Jan. A. Burger, M.D., Ph.D. University of Texas MD Anderson Cancer Center

BIOLOGY

Microenvironmental regulation of survival and growth of B lymphocytes from patients with chronic lymphocytic leukemia (CLL)

Grant awarded in 2005

Abstract:

Chronic lymphocytic leukemia (CLL) is characterized by the relentless accumulation of neoplastic B lymphocytes (CLL cells) in the blood, lymphatic tissues, and the bone marrow. Despite major advances in treatment, CLL currently is considered incurable with standard treatments and new therapeutic approaches therefore are urgently needed. In patients, CLL cells accumulate not because they grow faster, but because they survive longer than normal cells. However, when CLL cells are removed from the patient and placed into cell culture, they rapidly undergo cell death unless they are cultured in contact with "feeder" cells. Therefore, it is hypothesized that contact with "feeder" cells such as stromal cells or nurse-like cells is essential for growth and survival of CLL cells.

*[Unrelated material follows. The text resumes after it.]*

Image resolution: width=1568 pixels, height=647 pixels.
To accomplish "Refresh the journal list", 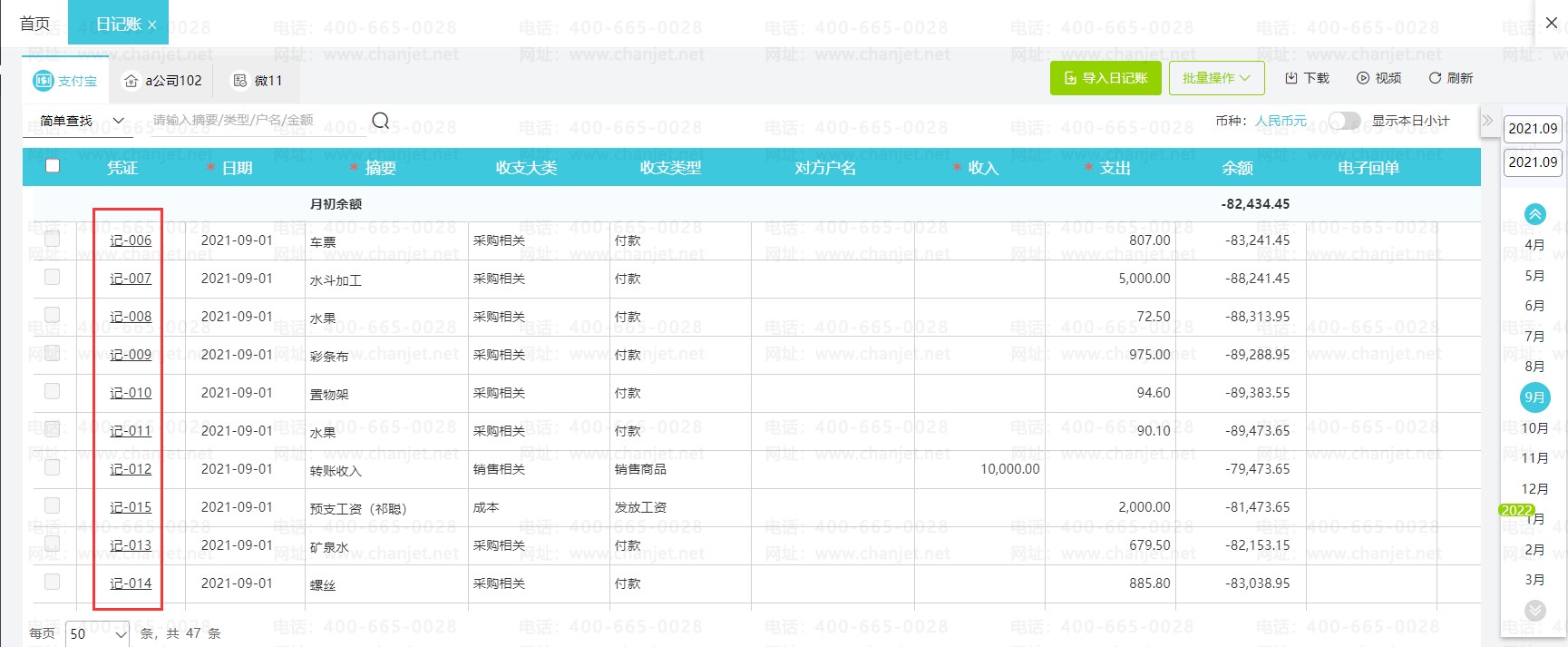I will pos(1450,78).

CLL cells are tethered to "feeder" cells in the bone marrow or the lymphatic tissues by a factor called "CXCL12" which is secreted by "feeder" cells and binds to CXCR4 receptors on CLL cells. We previously demonstrated that CXCR4 blocking molecules inhibit the contact between CLL cells and their nurturing counterparts and thereby make them more sensible to spontaneous or chemotherapy-induced cell death. However, the protective effect of "feeder" cells was only partially antagonized by CXCR4 blockers. This research proposal will further dissect which other molecules participate in supporting CLL cells in their microenvironment. Different factors that may be involved in this process will be placed alone or in combination in culture with CLL cells and we will assess whether they can substitute the "feeder" cell effect.

In parallel, studies will be performed to demonstrate the presence of these factors in tissue sections from CLL patients. Such a dissection of the interactions between CLL cells and their supportive microenvironment will allow us to identify new potential targets for improvement of current treatments for CLL patients.